High-temperature tensile characteristics and constitutive models of ultrahigh strength steel

In this investigation, the isothermal tensile experiments over wide ranges of deformation parameters (strain rate and tensile temperature) are conducted for studying the high-temperature tensile behaviors of an ultrahigh strength steel. The influences of deformation parameter on high-temperature tensile behaviors, fracture characteristics and deformation mechanisms are analyzed. Moreover, Arrhenius-type phenomenological (AP) model developed by the regression method or the Nelder-Mead (NM) simplex method, and the artificial-neural-network (ANN) model developed by combining genetic algorithm (GA) and back propagation learning algorithm (BP) are proposed, respectively. The results show that the high-temperature tensile behavior of the studied steel exhibits the typical work hardening and dynamic recovery characteristics. The necking capability increases with the strain rate decreasing and tensile temperature increasing. However, the large deep dimples dramatically deteriorate the loading capability during the localized necking, leading to the poor elongation to fracture at low strain rate.

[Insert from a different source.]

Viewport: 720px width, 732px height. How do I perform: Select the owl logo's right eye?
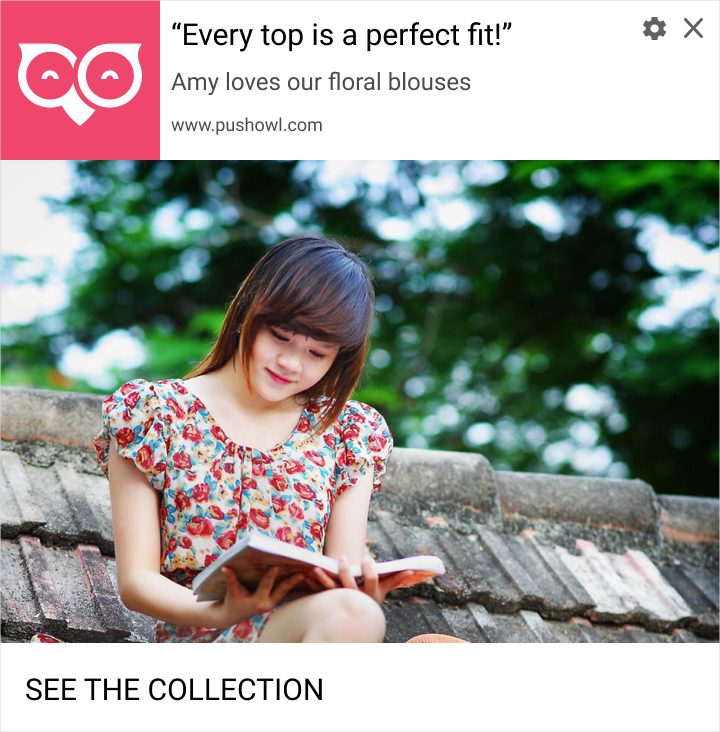(x=110, y=76)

Both for the modeling and verifying data, the AP model developed by the NM simplex method shows the relatively high relative coefficient (higher than 0.9963), low average absolute relative error (lower than 1.6692%) and narrow error band (controlled in +/- 6.8MPa), compared with the AP model developed by the regression method and the GA-BP ANN model.

Automated summary

The study reveals that the high-temperature tensile behavior of the steel shows typical work hardening and dynamic recovery characteristics. The necking capability increases with decreasing strain rate and increasing tensile temperature. However, the presence of large deep dimples significantly reduces the loading capability and leads to poor elongation to fracture at low strain rates. The Arrhenius-type phenomenological (AP) model developed by the Nelder-Mead (NM) simplex method shows high accuracy and narrow error bands compared to other models.